Comics can't just entertain anymore
In a news article appearing in the March 28, 2005 issue of the Philippine Daily Inquirer entitled: "Consumers now buy goods based on what makers stand for" by Tina Arceo-Dumlao, it was reported that there is a growing trend internationally and locally, of a new consumer buying behavior.
It appears that more and more people not only demand the highest standards of quality for their money, but that they want companies selling products or services to stand for something as well. That is, a cause or charity other than profit. In short, these new consumers reward companies and business enterprises that have a social or civic conscience.
The scant locally produced comics available in the market today should take note. Having a corporate social mission appears to be a significant factor in affecting not only buying behavior and loyalty of customers but that it motivates as well employees to go the extra mile for their socially responsible company to attain its objectives. What a company or entrepreneur stands for socially is moreover, something that cannot be easily copied by competitors.
If this development in consumer behavior continues, the kind of comics being produced today for purely commercial considerations with an uncommon preoccupation to packaging and content development geared mostly towards adolescent-based power fantasy melodramas, are in trouble (that is, if they aren't already).
Having a real and honest civic cause to affect a customer's buying behavior also makes sense. With the prevalence of intellectual piracy, various competing media and economic hardship all around, having a worthy cause that the buying public can identify with is a new reason for highly discriminating "globalized" buyers to support a product.
A seminar on the subject was conducted by June Mannion, President of the Robin Hood Foundation, who visited the country last March, 2005. She cites a 2004 ACNielsen consumer behavior study confirming the development in New Zealand, United Kingdom, America and in other countries of "corporate social opportunities".

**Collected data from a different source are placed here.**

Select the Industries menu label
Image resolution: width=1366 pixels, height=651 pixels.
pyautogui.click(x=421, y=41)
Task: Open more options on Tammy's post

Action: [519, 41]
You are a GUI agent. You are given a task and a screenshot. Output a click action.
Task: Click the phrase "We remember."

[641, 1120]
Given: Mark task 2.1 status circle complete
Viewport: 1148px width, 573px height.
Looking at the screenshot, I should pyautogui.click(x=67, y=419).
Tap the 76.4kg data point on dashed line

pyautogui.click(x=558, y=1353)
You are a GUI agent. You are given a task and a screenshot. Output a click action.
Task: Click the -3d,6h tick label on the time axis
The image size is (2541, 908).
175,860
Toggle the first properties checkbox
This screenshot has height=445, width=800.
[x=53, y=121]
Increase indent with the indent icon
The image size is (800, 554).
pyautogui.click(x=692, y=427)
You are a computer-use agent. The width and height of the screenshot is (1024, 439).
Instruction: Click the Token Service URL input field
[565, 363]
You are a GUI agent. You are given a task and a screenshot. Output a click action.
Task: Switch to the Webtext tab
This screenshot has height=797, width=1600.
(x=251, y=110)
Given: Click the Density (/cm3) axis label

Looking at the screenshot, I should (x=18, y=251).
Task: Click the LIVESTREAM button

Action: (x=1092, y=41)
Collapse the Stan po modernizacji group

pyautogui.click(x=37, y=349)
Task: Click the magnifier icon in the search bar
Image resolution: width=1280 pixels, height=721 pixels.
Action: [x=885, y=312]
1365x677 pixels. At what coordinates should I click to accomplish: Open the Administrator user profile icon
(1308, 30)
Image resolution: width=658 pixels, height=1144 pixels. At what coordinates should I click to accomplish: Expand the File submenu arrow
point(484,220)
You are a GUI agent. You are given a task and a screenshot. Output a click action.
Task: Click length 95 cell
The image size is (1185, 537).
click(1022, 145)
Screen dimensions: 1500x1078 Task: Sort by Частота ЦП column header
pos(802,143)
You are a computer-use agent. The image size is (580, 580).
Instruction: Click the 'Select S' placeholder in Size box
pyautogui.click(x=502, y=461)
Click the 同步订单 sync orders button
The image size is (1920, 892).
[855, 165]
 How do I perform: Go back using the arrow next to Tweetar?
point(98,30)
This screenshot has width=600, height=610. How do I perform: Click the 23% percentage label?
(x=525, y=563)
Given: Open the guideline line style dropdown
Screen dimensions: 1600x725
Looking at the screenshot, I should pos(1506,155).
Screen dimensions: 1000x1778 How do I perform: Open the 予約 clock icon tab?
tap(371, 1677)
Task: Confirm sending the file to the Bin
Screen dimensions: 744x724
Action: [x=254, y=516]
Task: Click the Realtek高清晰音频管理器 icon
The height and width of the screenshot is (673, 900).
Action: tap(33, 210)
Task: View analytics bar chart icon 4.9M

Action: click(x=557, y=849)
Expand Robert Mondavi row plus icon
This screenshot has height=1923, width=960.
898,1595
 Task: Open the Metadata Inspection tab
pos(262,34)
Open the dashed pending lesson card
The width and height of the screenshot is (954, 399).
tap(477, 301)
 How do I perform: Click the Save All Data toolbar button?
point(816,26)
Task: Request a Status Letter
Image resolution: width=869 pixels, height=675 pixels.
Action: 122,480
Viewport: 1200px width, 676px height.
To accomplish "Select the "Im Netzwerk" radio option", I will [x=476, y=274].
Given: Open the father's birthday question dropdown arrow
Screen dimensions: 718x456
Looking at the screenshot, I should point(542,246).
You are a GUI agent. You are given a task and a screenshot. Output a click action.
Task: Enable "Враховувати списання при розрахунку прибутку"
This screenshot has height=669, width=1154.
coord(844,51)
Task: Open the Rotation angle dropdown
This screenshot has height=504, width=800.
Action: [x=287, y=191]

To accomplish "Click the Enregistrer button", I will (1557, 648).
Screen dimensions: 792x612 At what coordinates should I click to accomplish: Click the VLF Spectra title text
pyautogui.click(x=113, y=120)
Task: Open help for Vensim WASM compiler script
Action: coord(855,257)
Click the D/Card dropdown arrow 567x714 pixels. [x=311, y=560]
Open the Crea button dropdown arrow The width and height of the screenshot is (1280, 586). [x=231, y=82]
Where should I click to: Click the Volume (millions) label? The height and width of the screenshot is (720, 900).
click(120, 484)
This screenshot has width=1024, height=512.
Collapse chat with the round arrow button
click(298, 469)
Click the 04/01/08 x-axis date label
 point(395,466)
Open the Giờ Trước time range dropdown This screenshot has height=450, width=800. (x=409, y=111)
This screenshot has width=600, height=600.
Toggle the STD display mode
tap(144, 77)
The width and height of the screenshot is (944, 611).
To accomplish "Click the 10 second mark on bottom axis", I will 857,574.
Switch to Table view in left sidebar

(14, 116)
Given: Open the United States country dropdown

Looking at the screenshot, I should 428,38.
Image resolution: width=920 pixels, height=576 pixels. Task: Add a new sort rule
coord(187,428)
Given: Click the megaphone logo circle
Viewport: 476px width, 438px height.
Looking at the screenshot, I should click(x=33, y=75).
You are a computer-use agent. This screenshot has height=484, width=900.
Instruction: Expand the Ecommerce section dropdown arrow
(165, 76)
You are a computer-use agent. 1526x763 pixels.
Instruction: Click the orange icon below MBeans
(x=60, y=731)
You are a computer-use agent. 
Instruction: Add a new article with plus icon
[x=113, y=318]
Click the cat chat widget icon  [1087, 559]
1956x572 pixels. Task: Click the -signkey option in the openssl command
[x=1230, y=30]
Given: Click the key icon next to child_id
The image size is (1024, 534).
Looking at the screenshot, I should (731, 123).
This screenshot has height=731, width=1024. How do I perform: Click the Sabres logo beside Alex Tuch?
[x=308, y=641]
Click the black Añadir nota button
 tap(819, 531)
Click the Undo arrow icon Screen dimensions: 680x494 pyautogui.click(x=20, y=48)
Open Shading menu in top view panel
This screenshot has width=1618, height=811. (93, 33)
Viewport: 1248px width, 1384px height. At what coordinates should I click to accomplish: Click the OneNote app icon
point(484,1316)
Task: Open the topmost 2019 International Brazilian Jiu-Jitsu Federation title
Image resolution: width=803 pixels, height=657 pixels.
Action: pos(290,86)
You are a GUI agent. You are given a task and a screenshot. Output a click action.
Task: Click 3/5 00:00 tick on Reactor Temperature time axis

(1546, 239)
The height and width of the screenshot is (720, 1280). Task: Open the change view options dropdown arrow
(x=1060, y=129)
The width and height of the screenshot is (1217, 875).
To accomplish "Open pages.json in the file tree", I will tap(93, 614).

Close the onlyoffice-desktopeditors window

Significant quotes from the article are worth reflection: "Customers today not just ask a company what it does differently from the others, but what it is doing to make a difference. xxx Filipinos are slowly starting to exhibit the same buying characteristics representing an opportunity for local firms to wear their causes on their sleeve, to set them apart from the competition. xxx For a cause to work, it has to be something that the company believes in, and supported financially and emotionally by employees from the top executive to the lowest ranking employee."
The article further cites the example of the New Zealand insurance company, Fidelity Life, that won support from the public because of its novel campaign to support leukemia patients. It also cites as example, the partnership between NIKE and the Lance Armstrong Foundation wherein yellow "Live Strong" wrist bands were sold to promote health consciousness. The wrist bands looked good, didn't sell much but it generated immense goodwill for NIKE from patrons who felt proud of supportinga good cause.
Mannion however, cautions companies and entrepreneurs of feigning or faking their social causes in that buyers today could immediately see through the false fronts being erected. For the cause to work, Mannion adds, it has to be something that the company truly and honestly believes in, and supported financially and emotionally by employees from the top executive to the lowest ranking employee. Everybody should help in the cause. This new development satisfies every person's desire to do something good and makes practical business sense.